EXERCISE DIRECTIONS: Can you pull out the data from the line containing "Expand hidden tray icons with the chevron" through the line containing "Action: 121,317", with both of those lines included, and copy it out word for word?

Entries on locating words and elements
:::

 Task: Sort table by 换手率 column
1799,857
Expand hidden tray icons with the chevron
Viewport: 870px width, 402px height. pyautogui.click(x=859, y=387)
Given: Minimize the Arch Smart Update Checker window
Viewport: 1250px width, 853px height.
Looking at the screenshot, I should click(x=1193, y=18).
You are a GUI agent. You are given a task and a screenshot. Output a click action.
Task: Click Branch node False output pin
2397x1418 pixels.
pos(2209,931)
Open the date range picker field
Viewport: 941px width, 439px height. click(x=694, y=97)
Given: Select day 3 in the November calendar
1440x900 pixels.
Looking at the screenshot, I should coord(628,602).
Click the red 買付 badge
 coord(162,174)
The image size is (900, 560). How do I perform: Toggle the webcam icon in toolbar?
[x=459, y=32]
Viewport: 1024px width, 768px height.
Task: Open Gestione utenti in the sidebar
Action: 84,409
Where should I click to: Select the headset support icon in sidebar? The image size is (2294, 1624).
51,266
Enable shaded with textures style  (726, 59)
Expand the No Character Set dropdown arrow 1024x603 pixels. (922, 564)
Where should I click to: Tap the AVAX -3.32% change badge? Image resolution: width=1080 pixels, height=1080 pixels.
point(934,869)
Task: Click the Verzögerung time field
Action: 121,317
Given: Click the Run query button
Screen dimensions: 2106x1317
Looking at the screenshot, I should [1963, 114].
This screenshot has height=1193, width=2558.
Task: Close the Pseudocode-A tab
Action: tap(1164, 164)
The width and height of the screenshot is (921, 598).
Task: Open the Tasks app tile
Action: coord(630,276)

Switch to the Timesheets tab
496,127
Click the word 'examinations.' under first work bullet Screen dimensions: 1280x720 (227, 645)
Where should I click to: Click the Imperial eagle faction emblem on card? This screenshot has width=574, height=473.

:::

RESPONSE FOR THIS EXERCISE:
Expand hidden tray icons with the chevron
Viewport: 870px width, 402px height. pyautogui.click(x=859, y=387)
Given: Minimize the Arch Smart Update Checker window
Viewport: 1250px width, 853px height.
Looking at the screenshot, I should click(x=1193, y=18).
You are a GUI agent. You are given a task and a screenshot. Output a click action.
Task: Click Branch node False output pin
2397x1418 pixels.
pos(2209,931)
Open the date range picker field
Viewport: 941px width, 439px height. click(x=694, y=97)
Given: Select day 3 in the November calendar
1440x900 pixels.
Looking at the screenshot, I should coord(628,602).
Click the red 買付 badge
 coord(162,174)
The image size is (900, 560). How do I perform: Toggle the webcam icon in toolbar?
[x=459, y=32]
Viewport: 1024px width, 768px height.
Task: Open Gestione utenti in the sidebar
Action: 84,409
Where should I click to: Select the headset support icon in sidebar? The image size is (2294, 1624).
51,266
Enable shaded with textures style  (726, 59)
Expand the No Character Set dropdown arrow 1024x603 pixels. (922, 564)
Where should I click to: Tap the AVAX -3.32% change badge? Image resolution: width=1080 pixels, height=1080 pixels.
point(934,869)
Task: Click the Verzögerung time field
Action: 121,317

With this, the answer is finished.